As Dirceu Vianna Jr MW mentions, these interactions with customers, perhaps through education on video conferencing tools, or through a shared experience online, or the telling of stories, are very important for the continued survival of companies during COVID. Brand loyalty will be paramount as people spend less on volume and focus more on quality and value.
The importance of egalitarianism is also something that is now at the forefront of consumers’ minds. How key workers are treated in wineries, distribution networks, and other parts of the supply chain, should, and will become more important for maintaining trust with consumers.
This links back to sustainability as Jane Masters MW mentions – consumers are not just interested in sustainability in the vineyard, but also in the supply chain – “how ethical is your company?” is a question that will most likely be heard often in the future, and this will affect purchasing decisions.
What will happen to those who aren’t able to adapt? Dirceu mentions that there will be losses, and mergers in some cases; some have already started. However, not all the news is bad.

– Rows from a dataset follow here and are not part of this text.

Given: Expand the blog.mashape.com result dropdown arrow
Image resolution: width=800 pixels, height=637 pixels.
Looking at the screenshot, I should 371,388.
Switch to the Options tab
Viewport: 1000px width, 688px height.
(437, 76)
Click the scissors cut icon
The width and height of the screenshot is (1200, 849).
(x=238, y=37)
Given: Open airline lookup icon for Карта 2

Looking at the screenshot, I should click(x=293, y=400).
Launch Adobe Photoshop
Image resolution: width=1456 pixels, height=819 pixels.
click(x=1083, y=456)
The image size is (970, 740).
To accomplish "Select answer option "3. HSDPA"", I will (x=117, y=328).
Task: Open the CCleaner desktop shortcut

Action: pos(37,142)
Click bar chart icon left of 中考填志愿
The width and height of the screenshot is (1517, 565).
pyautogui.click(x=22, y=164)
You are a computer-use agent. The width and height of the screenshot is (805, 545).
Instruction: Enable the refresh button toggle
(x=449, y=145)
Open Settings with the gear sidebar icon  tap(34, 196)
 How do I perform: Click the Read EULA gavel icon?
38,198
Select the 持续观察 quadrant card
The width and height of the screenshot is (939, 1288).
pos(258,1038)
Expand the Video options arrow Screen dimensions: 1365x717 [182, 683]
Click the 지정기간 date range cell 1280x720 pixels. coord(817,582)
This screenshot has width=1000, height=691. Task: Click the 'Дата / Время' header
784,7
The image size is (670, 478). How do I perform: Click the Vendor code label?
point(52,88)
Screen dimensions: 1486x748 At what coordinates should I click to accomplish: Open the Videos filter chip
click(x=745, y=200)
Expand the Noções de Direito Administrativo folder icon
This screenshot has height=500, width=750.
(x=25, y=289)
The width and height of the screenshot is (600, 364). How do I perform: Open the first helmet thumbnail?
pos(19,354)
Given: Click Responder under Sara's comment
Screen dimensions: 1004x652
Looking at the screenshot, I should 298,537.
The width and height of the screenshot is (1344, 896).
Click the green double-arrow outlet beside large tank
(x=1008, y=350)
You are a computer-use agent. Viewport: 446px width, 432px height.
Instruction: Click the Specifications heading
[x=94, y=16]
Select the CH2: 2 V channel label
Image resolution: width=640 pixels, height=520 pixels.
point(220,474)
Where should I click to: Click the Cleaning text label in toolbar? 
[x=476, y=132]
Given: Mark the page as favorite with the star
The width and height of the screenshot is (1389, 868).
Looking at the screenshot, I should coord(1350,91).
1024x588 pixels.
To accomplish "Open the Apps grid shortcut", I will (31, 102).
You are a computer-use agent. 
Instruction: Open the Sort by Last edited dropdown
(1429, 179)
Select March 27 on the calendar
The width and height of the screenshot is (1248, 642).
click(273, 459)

There are some green shoots of growth amongst distributors who are working together with people in their supply chain, to strengthen their relationship with their clients, either through online education (Liberty who is 70% on trade is helping educate sommeliers who are currently not working), or through encouraging community support by giving away free bottles of wine to heroes of the community.
Direct to consumer sales, wine clubs online, and subscription packages are also becoming more important as people are wanting to use the extra time they have to learn about wine with other people. This is creating a new “occasion” that never really existed before and is actually a significant opportunity for producers. Now producers from all over the world will be able to connect with consumers through online video conferencing. Though this was possible before, it was not the norm. Having these direct ties to the consumer, as Dirceu discusses, cannot be easily broken, and is very positive for brand loyalty.
Finally, what can people in the industry do going forward? As Benjamin Franklin said, “By failing to prepare, you are preparing to fail.” Sam Harrop MW stresses this, especially to winemakers and people in production – by preparing and making contingency plans you will have a better chance in these difficult times.
Dirceu Vianna Jr MW says that staying positive is something that will be very helpful, and ensuring you reach out to your community to maintain or create ties. Jane Masters MW and Sarah Benson discuss that online sales, sustainability and organics, and a shared sense of community are going to be important going forward in order for the industry to be successful.
At Lallemand Oenology we continue to bring to winemakers solutions to face those new challenges, new opportunities and new objectives so that they can keep bringing to consumers the wines that they enjoy.